What is expected
In the records below, copy the line that contains "Son Eklenen (70, 1617)" and each line after it, word for word, through the last.

Material for this exercise

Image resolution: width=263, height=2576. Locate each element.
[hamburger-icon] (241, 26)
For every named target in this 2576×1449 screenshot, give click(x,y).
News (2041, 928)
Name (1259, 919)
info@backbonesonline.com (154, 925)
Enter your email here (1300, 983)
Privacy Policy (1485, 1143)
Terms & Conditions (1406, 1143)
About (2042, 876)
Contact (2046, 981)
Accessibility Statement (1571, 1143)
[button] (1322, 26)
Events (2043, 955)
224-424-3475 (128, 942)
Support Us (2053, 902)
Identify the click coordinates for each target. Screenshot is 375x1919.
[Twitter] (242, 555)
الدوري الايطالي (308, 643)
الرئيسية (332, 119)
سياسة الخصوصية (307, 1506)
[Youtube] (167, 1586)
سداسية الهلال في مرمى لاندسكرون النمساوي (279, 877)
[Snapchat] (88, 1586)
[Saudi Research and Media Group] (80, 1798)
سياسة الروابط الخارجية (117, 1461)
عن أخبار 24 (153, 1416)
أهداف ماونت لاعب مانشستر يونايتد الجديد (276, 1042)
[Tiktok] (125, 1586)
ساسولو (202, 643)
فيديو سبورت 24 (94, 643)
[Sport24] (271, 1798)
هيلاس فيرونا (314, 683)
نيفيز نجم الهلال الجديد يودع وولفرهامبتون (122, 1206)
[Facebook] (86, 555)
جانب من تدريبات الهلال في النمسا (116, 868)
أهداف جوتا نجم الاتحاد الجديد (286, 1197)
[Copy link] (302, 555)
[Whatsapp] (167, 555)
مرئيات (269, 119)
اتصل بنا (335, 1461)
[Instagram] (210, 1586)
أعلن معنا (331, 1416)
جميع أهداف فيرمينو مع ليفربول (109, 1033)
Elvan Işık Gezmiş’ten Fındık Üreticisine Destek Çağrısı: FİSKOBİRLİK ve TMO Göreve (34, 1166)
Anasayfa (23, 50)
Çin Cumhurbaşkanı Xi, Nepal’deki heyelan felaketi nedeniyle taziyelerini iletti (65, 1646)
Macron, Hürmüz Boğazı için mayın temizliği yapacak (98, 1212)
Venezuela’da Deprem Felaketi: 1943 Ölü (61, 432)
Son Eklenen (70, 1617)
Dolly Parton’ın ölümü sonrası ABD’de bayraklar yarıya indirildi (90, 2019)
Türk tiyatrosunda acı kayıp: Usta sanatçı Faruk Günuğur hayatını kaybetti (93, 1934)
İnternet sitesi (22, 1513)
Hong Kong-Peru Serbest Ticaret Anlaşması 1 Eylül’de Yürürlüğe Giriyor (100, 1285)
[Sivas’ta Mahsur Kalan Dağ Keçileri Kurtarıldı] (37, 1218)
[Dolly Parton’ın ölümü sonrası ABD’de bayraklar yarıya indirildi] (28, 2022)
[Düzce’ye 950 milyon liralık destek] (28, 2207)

Solution to the exercise
Son Eklenen (70, 1617)
Dolly Parton’ın ölümü sonrası ABD’de bayraklar yarıya indirildi (90, 2019)
Türk tiyatrosunda acı kayıp: Usta sanatçı Faruk Günuğur hayatını kaybetti (93, 1934)
İnternet sitesi (22, 1513)
Hong Kong-Peru Serbest Ticaret Anlaşması 1 Eylül’de Yürürlüğe Giriyor (100, 1285)
[Sivas’ta Mahsur Kalan Dağ Keçileri Kurtarıldı] (37, 1218)
[Dolly Parton’ın ölümü sonrası ABD’de bayraklar yarıya indirildi] (28, 2022)
[Düzce’ye 950 milyon liralık destek] (28, 2207)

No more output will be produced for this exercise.